As an example, you can put in 20.500.12472/occurrence/2147528474 to the CRNI handle resolver on http://hdl.handle.net/ and it will resolve to the GBIF page. Similarly you can use DOI as a resolver http://doi.org/20.500.12472/occurrence/2147528474.

In this test I do not do any content negotiation, so will only resolve to the HTML (no JSON etc) but this was really just for a test. What format the identifier should be (e.g. a GBIF integer ID or a more native version of a specimen identifier such as a CETAF one) remain open but all options are easily possible already with GBIF infrastructure.

This can also be access through an API directly or using a root server such as CRNI.

Being a test server this may go down, be restarted, go offline at any point and without notice. Please contact me if you need any help in this case (trobertson@gbif.org).
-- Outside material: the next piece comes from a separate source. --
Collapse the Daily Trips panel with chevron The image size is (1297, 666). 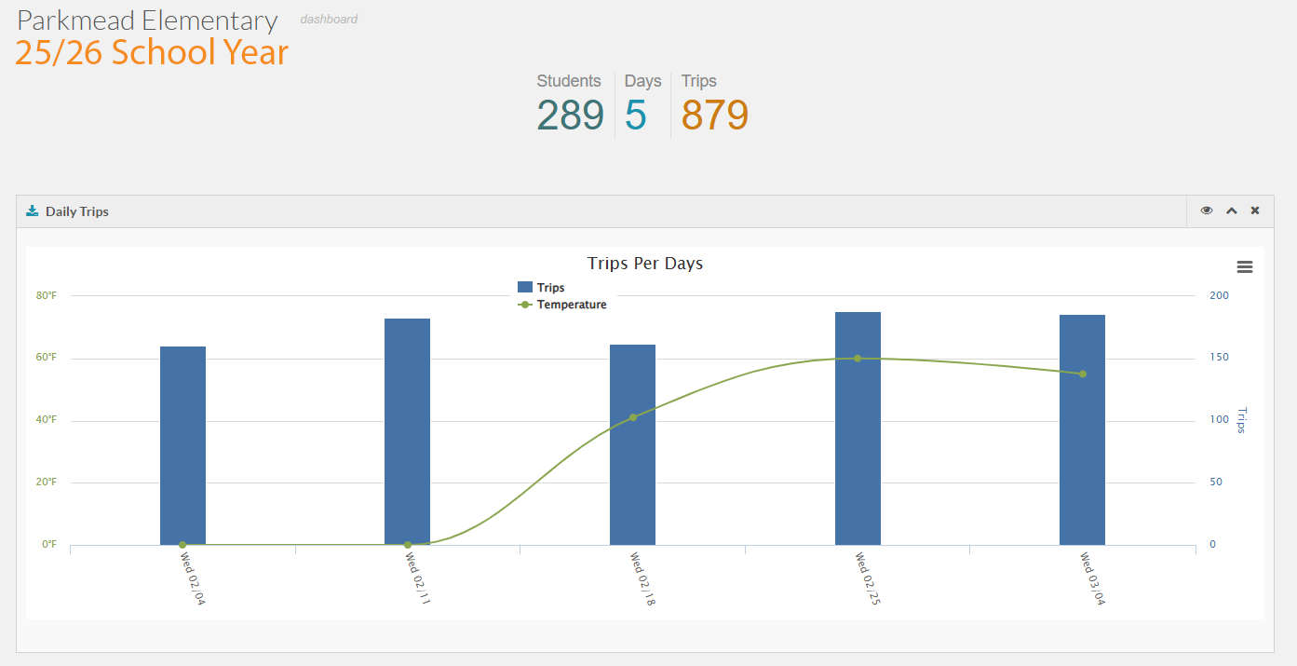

Thanks go to Jane and Robert of CRNI for answering my newbie questions

Very nice! Two small comments:

  • while http://doi.org/20.500.12472/occurrence/2147528474 resolves, it is very confusing to users, and may not work in the future.
  • consider embedding the metadata as schema.org JSON-LD if the extra effort is reasonable. That is a low effort approach to distribute metadata that scales well - main challenge is the sitemaps file for such a large number of identifiers.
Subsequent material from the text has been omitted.